The costs of working with Rainbow Research and travel for steering committee members were covered by other funding sources, Beauford said.

And the work the steering committee does touches the community, Beauford said. Whitfield’s mother, Ruth, was among 10 people killed in the attack.

“This is our daily experience as well, as we try to get through this and get corrections,” Beauford said. “We don’t do this from the outside.”

The Buffalo Together Fund plans to launch its community investment strategy this summer.

“What we will have is some sort of defined solutions,” Beauford said. “It will be a multi-faceted solution. It will encompass things we can do along a continuum – some things to start immediately, others that will be illuminated over time.”

Whitfield said the strategy “is going to help build trust, within the community and within the community as a whole, to see something tangible and to see how thoughtful the work has been so far “.

Even as the strategy is launched, Beauford stressed that the steering committee is only part of the process and does not claim to have all the answers.

“In no way does this steering committee consider itself the voice of the community,” he said. “We see ourselves as amplifying the community’s voice. There will always be community input.”

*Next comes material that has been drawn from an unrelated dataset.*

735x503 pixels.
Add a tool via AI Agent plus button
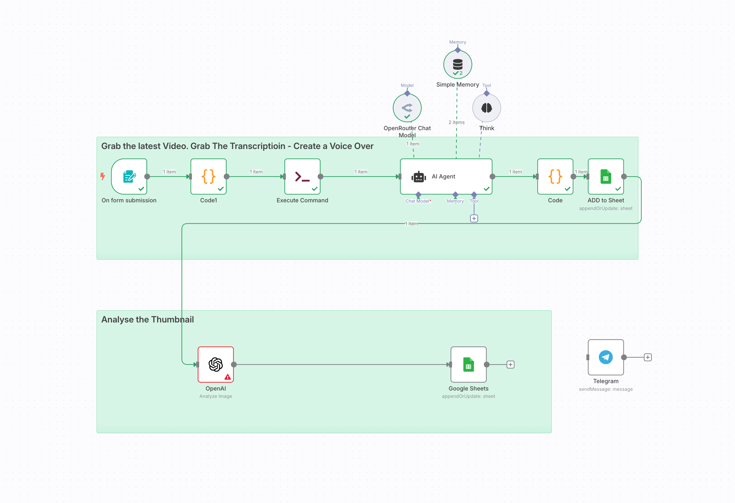tap(474, 218)
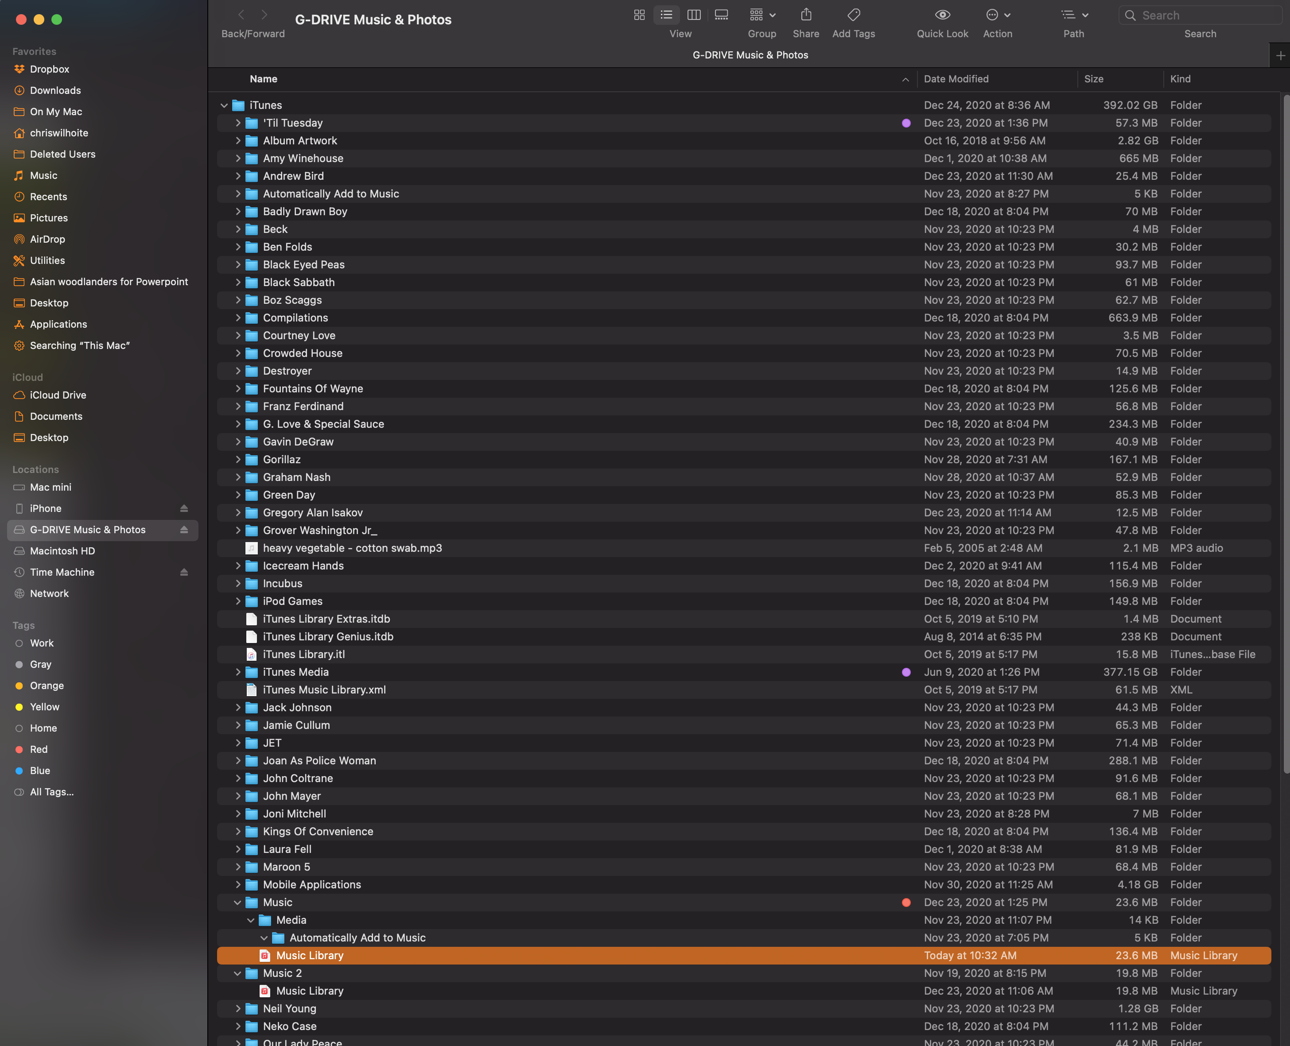
Task: Expand the Amy Winehouse folder
Action: pos(238,158)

In 2022, the Buffalo Together Fund distributed approximately $655,000 in grants to 86 Black-led organizations working on the front lines following the massacre. But the fund’s total has climbed back above the $6 million mark, due to the high interest rate environment, Beauford said.

Beauford said the Buffalo Together fund will use a concept called “targeted universalism,” meaning that if something is good for the East Side, it could be good for all of Buffalo and New York state .

“When you uplift the most deprived communities or when you strengthen that infrastructure, it will have a resounding impact on the community as a whole, on Buffalo as a whole,” he said.